#### [Work instructions]
Extract every line of the listing below word for word, omitting the pictures.

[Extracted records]
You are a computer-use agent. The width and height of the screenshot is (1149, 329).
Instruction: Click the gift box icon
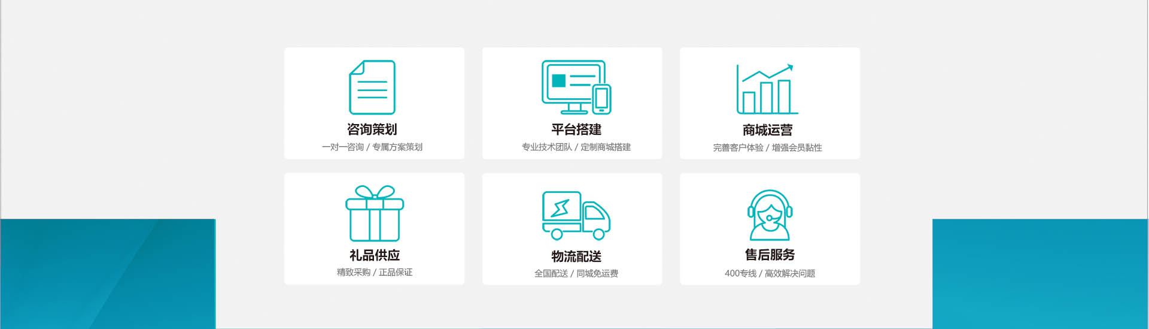375,213
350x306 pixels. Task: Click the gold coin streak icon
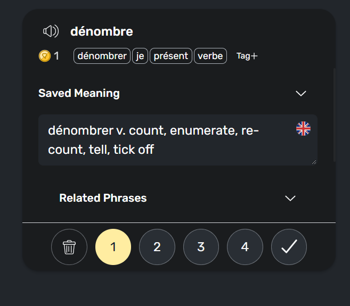point(45,56)
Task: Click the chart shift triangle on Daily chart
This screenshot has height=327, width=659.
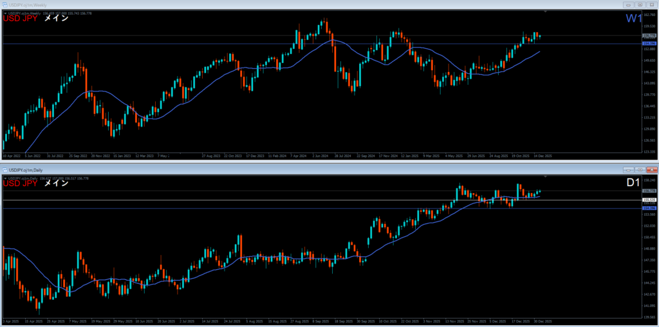Action: [x=546, y=176]
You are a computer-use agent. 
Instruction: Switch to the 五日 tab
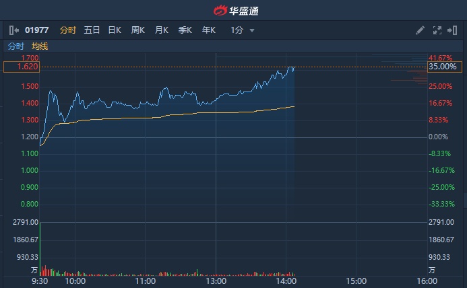pos(92,30)
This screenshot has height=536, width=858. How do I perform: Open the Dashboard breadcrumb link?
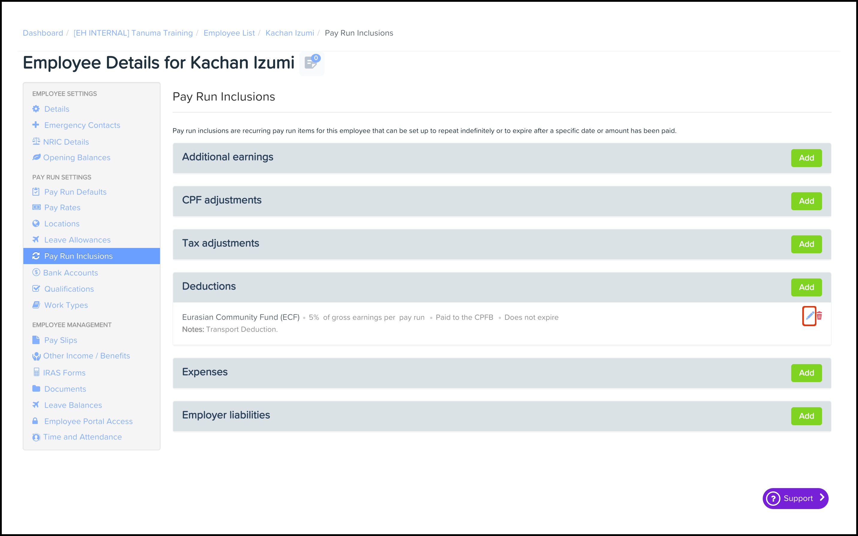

#### [The completed task]
You are a computer-use agent. The width and height of the screenshot is (1149, 329).
Instruction: Click the gift box icon
375,213
350x306 pixels. Task: Click the gold coin streak icon
point(45,56)
Task: Click the chart shift triangle on Daily chart
This screenshot has height=327, width=659.
Action: [x=546, y=176]
You are a computer-use agent. 
Instruction: Switch to the 五日 tab
pos(92,30)
This screenshot has height=536, width=858. How do I perform: Open the Dashboard breadcrumb link?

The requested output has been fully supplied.